Winner of the Booker Prize 1987

Moon Tiger

by Penelope Lively

Claudia Hampton, writer of best-selling popular history books, lies in a London hospital bed. She looks back on her own life, including an unforgettable love affair and imagines writing a history of the world. Moon Tiger ends up becoming her own history, the life of a strong, independent woman, with its often contentious relations with family and friends. And at its core is her curtailed affair with Tom, a British tank commander whom Claudia knew as a reporter in Egypt during World War II.


Nobel Prize

Nobel Prize for Literature 2020

Louise Glück

Wild Iris: Bound together by the universal themes of time and mortality and with clarity and sureness of craft, Louise Glück’s poetry questions, explores, and finally celebrates the ordeal of being alive.

Nobel Prize for Literature 2010

Mario Vargas LLosa

The Feast of the Goat: Haunted all her life by feelings of terror and emptiness, forty-nine-year-old Urania Cabral returns to her native Dominican Republic – and finds herself reliving the events of l961, when the capital was still called Trujillo City and one old man terrorized a nation of three million. Rafael Trujillo, the depraved ailing dictator whom Dominicans call the Goat, controls his inner circle with a combination of violence and blackmail. In Trujillo’s gaudy palace, treachery and cowardice have become a way of life. But Trujillo’s grasp is slipping. There is a conspiracy against him, and a Machiavellian revolution already underway that will have bloody consequences of its own.
Mario Vargas Llosa recounts the end of a regime and the birth of a terrible democracy, giving voice to the historical Trujillo and the victims, both innocent and complicit, drawn into his deadly orbit.
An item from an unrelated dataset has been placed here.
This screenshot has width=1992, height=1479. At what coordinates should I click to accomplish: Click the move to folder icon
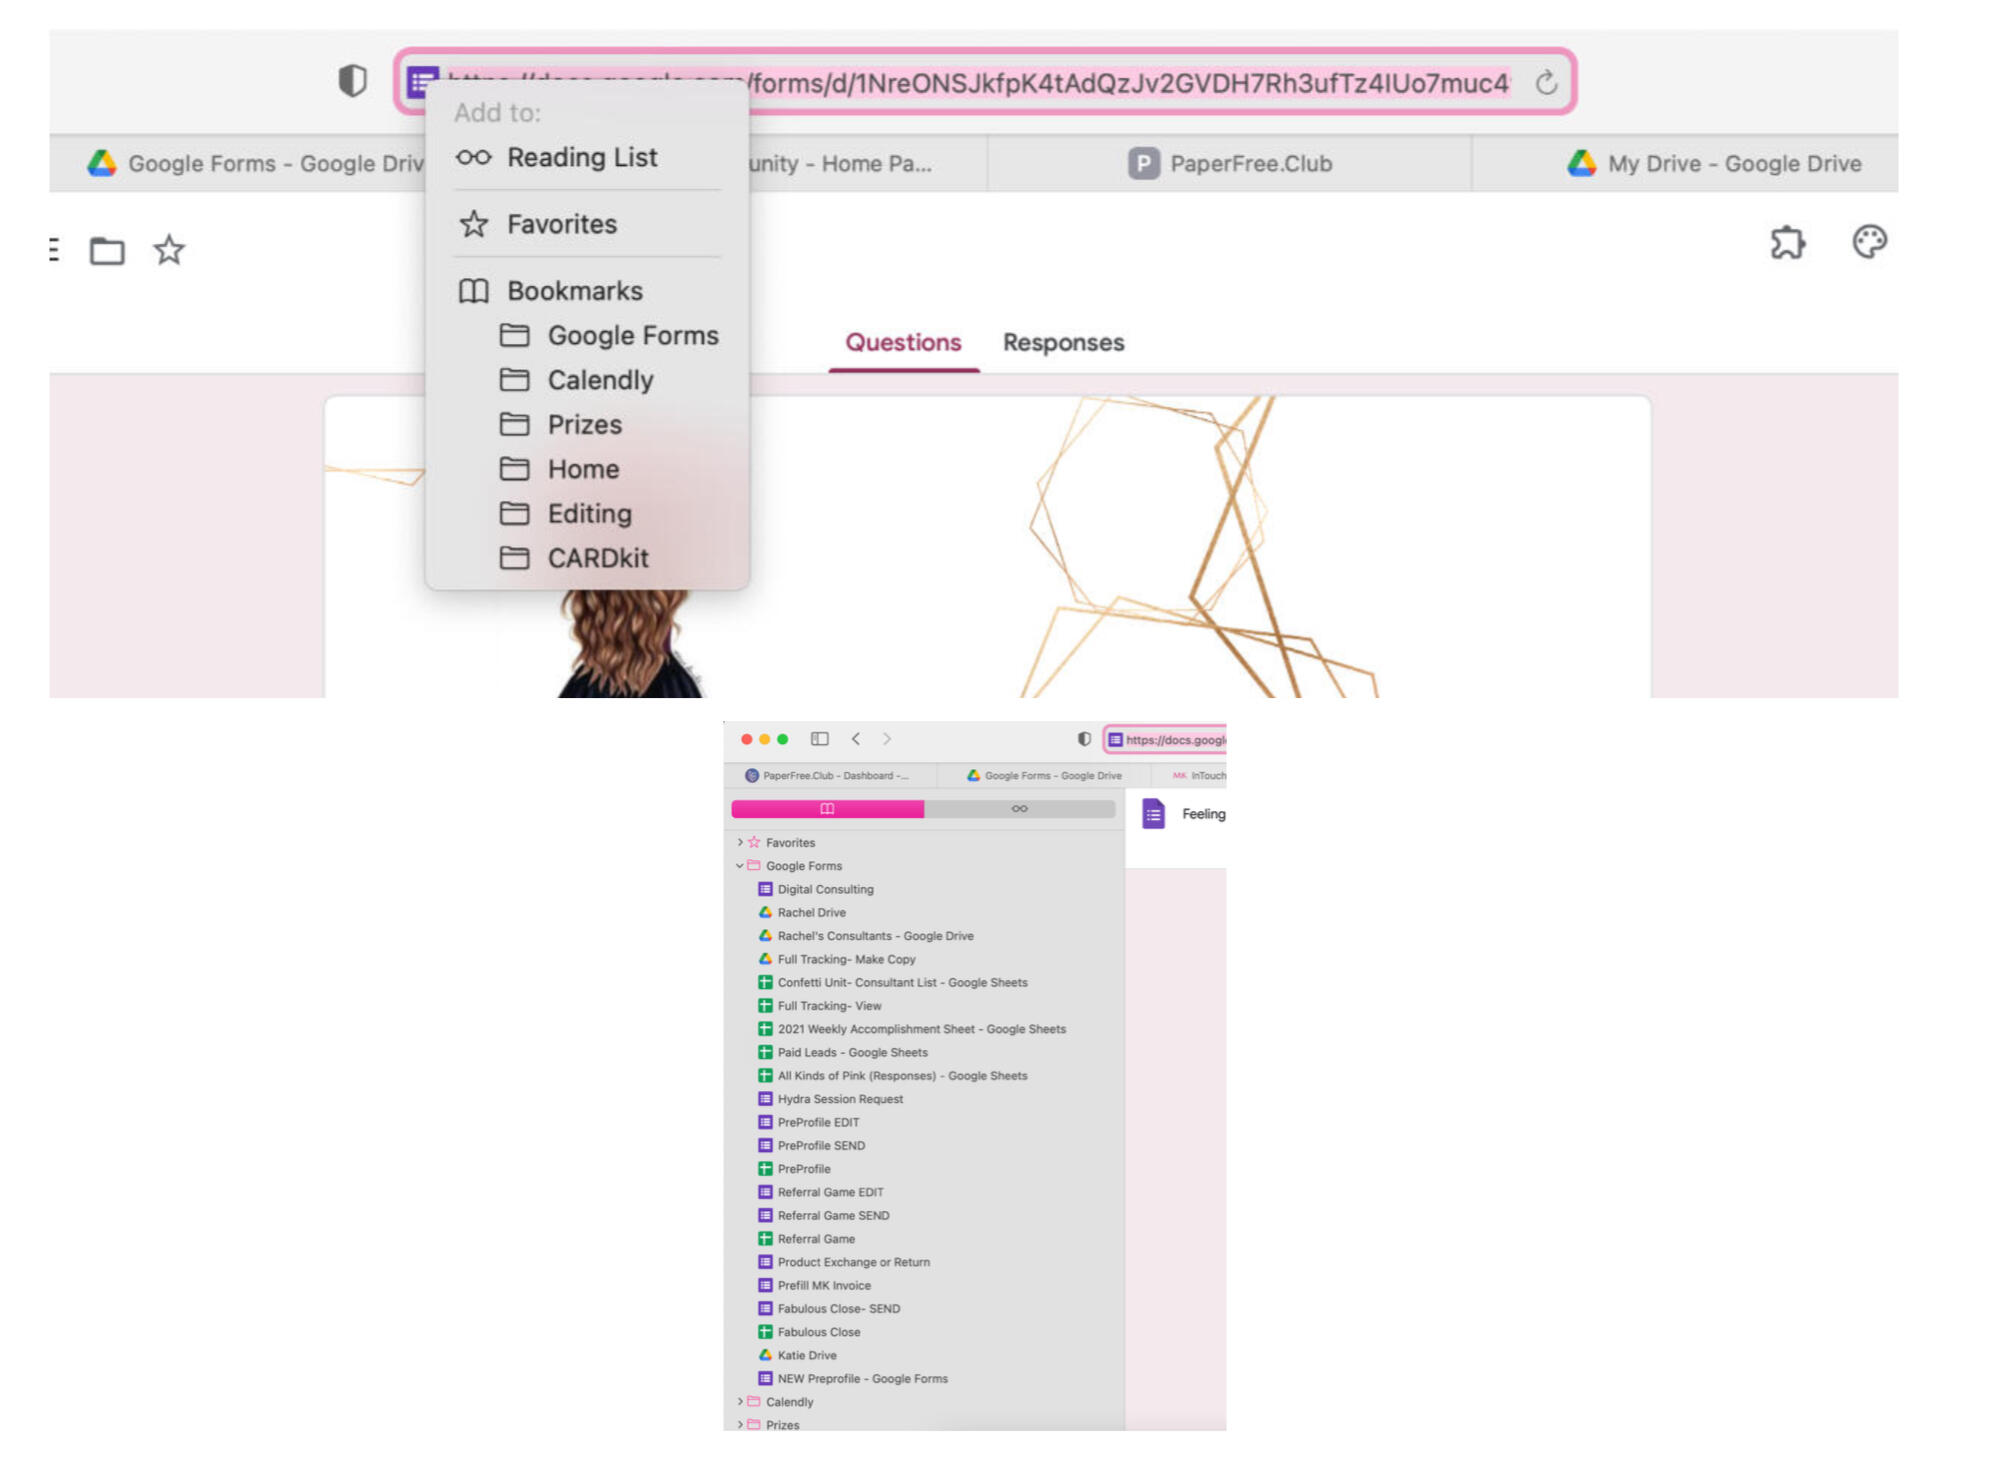[x=107, y=250]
Nobel Prize for Literature 1938

Pearl S. Buck

The Good Earth: Travel to 1920s China, a time when the last emperor still ruled and the sweeping changes of the twentieth century were distant rumblings, with this timeless, evocative classic tale of the honest farmer Wang Lung and his family as they struggle to survive in the midst of vast political and social upheavals.